Post-operative rehabilitation

The patient is fit to go home soon after the operation. The local anaesthetic will wear off after approximately 6 hours. Simple analgesia usually controls the pain and should be started before the anaesthetic has worn off. The hand should be elevated as much as possible for the first 5 days to prevent the hand and fingers swelling. Gently bend and straighten the fingers from day 1. My preference is to remove the dressing at 2 days. The wound is cleaned and redressed with a simple dressing. Avoid forced gripping or lifting heavy objects for 2-3 weeks. The sutures are absorbable. You should notice an improvement in symptoms within a week but the final result may be realised at about 3 months.
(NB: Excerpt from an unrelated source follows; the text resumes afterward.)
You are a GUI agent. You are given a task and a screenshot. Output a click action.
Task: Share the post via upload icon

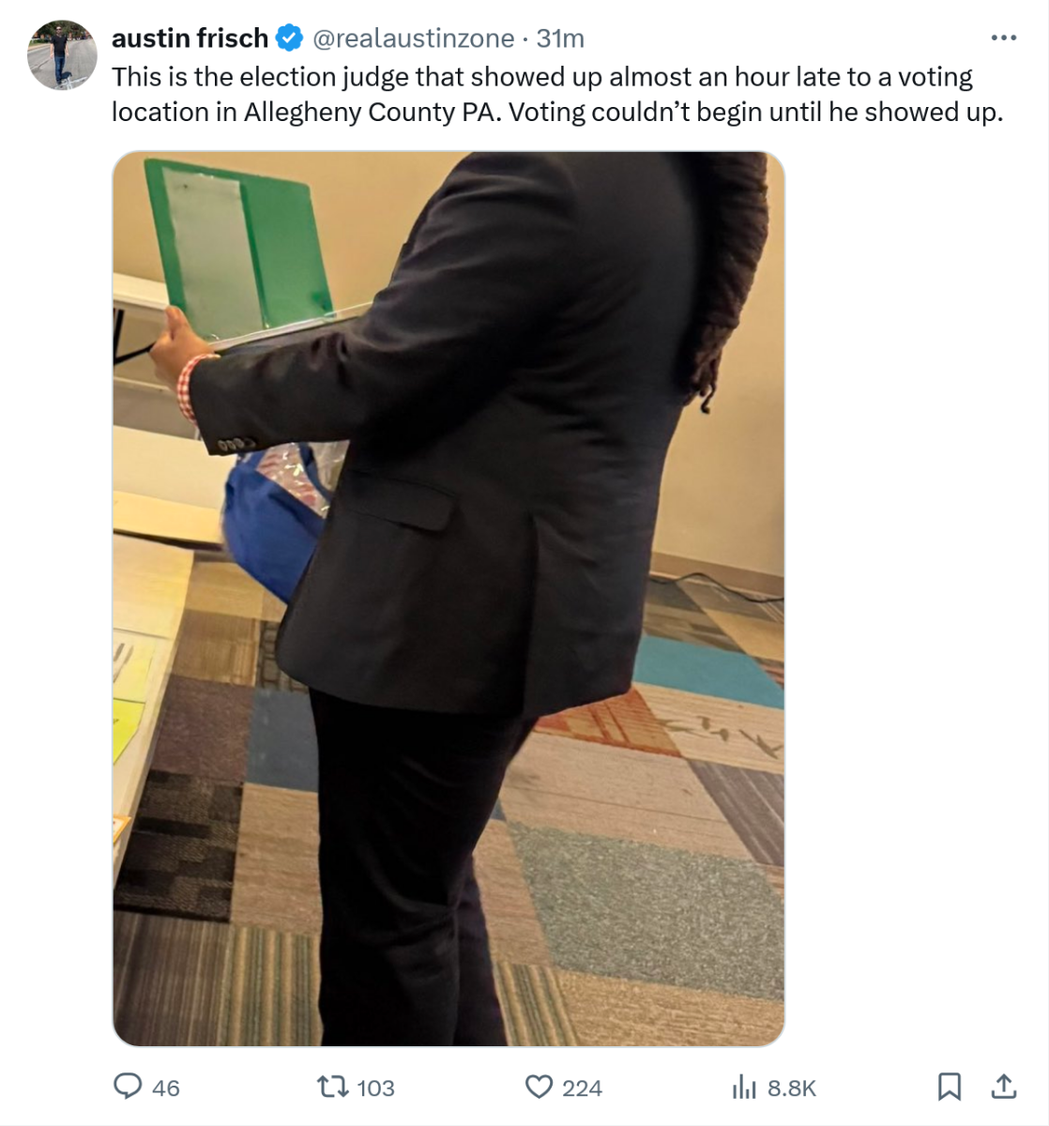(1004, 1087)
Return to activities of daily living

It is my advice to keep the wound dry until the wound has healed at 10 days.

Return to driving:

The hand needs to have full control of the steering wheel and left hand the gear stick. It is probably advisable to delay returning to driving for at least 7 days or even when the stitches are removed.

Return to work:

Everyone has different work environments.
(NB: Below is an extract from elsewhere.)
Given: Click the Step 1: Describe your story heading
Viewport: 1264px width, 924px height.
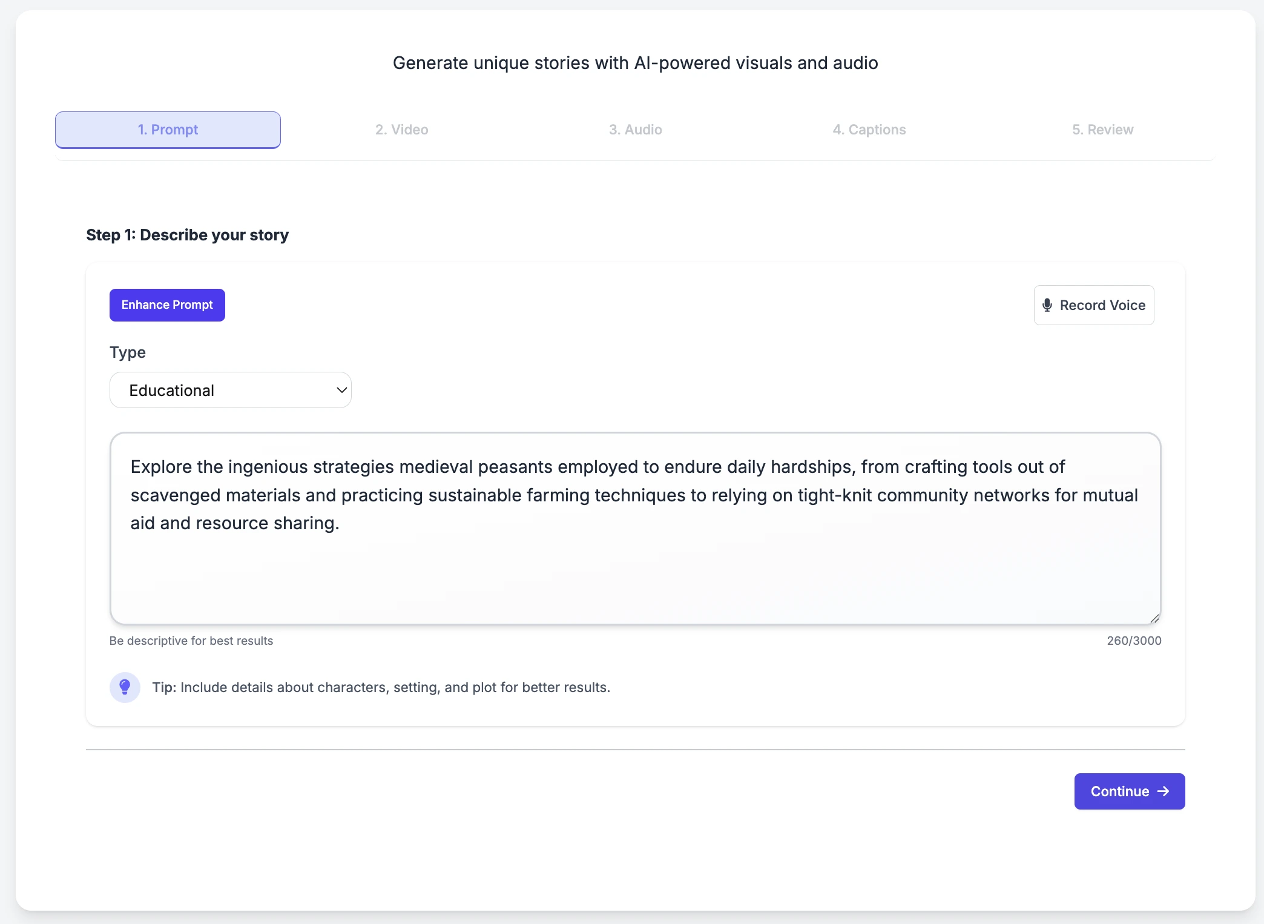Looking at the screenshot, I should pyautogui.click(x=187, y=235).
Returning to heavy manual labour should be prevented for approximately 4 to 6 weeks. Early return to heavy work may cause the tendons and nerve to scar into the released ligament. Please ask your surgeon for advice on this.

Complications

Overall, greater than 95% are happy with the result. However complications can occur.
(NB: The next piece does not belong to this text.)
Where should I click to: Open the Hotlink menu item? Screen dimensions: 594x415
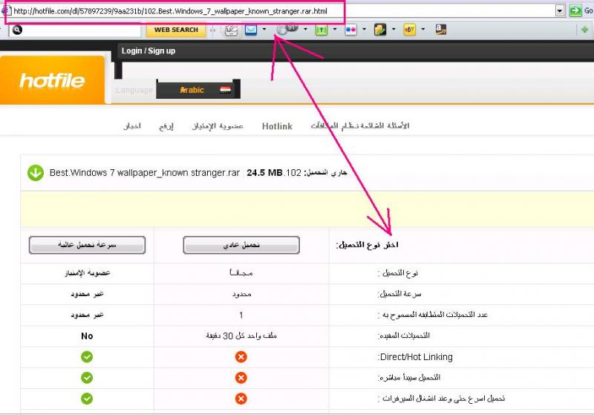(x=277, y=126)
There are complications specific to Cubital Tunnel Release and also general complications associated with hand surgery.

General complications:

 - Infection (Less than 1%),
 - Neuroma (Less than 1%, a coiled painful nerve bundle)
 - Numbness

Chronic regional pain syndrome  (2% rare reaction to surgery with painful stiff hands - this can occur with any hand surgery from a minor procedure to a complex reconstruction.)

Specific complications:

Failure to completely resolve the symptoms (approximately 5% - this may be due to chronic scarring of the nerve due to long duration of pre-operative pressure, symptoms suggesting this include muscle wasting and severe numbness.
Numbness at the tip of the elbow (a nerve passes across the skin incision, care must be taken to avoid injury to this).
Instability of the nerve (the nerve is checked to ensure it sits behind the funny bone and does not jump out during elbow movement).